**Supplied text:**
────────────────────────────────────────
I wasn't going to mention the whole Fast Forward thing. They did do a few products that had some innovation to them like the spiral bound book that was very easy to use and Orc Fest which was one of the best introduction adventurers I've seen. Dungeon World had some interesting concepts.

But I agree with Merric. Lots of useless content and lack of understanding of the core OGL/d20 SRD rules and overall one of the reasons why the d20 fad got as bad as it did even before the 3.5 bust.


----------



## mattcolville (Nov 16, 2010)

Wait, Christopher Clark, the dude behind Necromancer Games? I don't care how old school that dude is, he did well. It's ok if Jim Ward didn't know the market and the OGL, because Clark certainly did.

For me, two things are self-evident about this;

1: These guys have the chops to produce a lot of cool content.

2: They're going to fail spectacularly if they depend on any traditional publishing model for monetizing that content. 

If they make the mistake of thinking their product is books or PDFs, rather than the actual content they create, then they're already doomed. There's no market anymore. That era of the RPG publisher as a going concern is done. It's no 2002 any more, or 1996.


----------



## MerricB (Nov 16, 2010)
────────────────────────────────────────
**Data extract:**

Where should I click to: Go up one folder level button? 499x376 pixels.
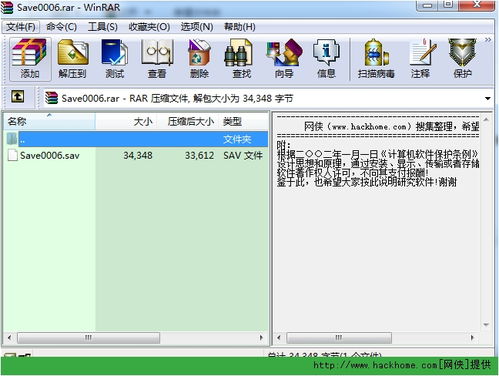pos(18,97)
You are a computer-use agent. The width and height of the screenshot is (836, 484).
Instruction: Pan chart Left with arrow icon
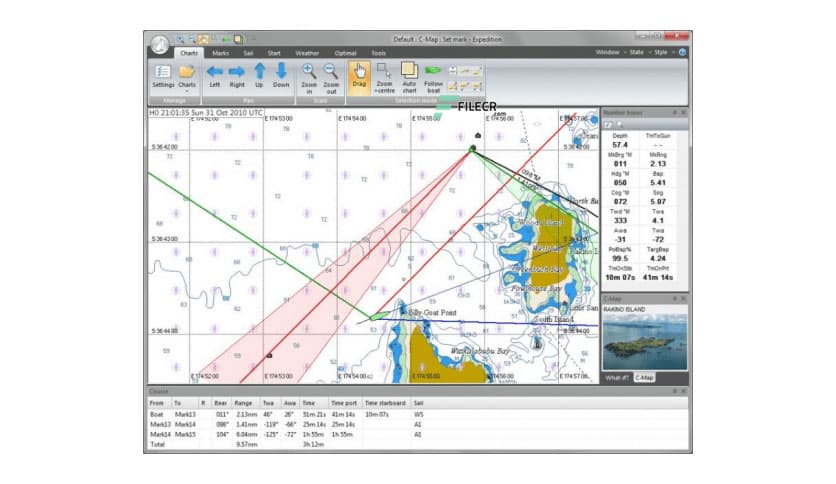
────────────────────────────────────────
**Exercise 1:**
Answer these about the forum thread on d20 publishing:
(a) Which Fast Forward product is described as very easy to use?
(b) Who does mattcolville say is behind Necromancer Games?
(c) Which two years does mattcolville say it no longer is?
**Exercise 2:** Pick up the forum thread on d20 publishing where it stops and keep it going.
The listing has no connection to the forum thread on d20 publishing.

**Exercise response 1:**
(a) The spiral bound book
(b) Christopher Clark
(c) 2002 and 1996

**Exercise response 2:**
mattcolville said:


> Wait, Christopher Clark, the dude behind Necromancer Games? I don't care how old school that dude is, he did well. It's ok if Jim Ward didn't know the market and the OGL, because Clark certainly did.




Are you thinking of Clark Peterson, Matt?

Christopher Clark - there are two designers by that name. I suspect the one we're talking about is this one, who co-founded Hekaforge Productions with Gary Gygax and helped publish Lejendary Adventure.

EDIT: Hey, my 10,000th post! Cool! 

Cheers!


----------



## Keefe the Thief (Nov 16, 2010)

I love it that Grognardia is quickly becoming the No Mutants are Allowed of the gaming world. Love as in shake my head about it. 

Anyway, i have to agree with Merric: the founders (and i wish their company much success) are definitely from an old-school era, but i find many of their prior publications somewhat meh.


----------



## JamesM (Nov 16, 2010)

Treebore said:


> I wonder who at Grognardia thinks they are more old school industry professionals than these guys are?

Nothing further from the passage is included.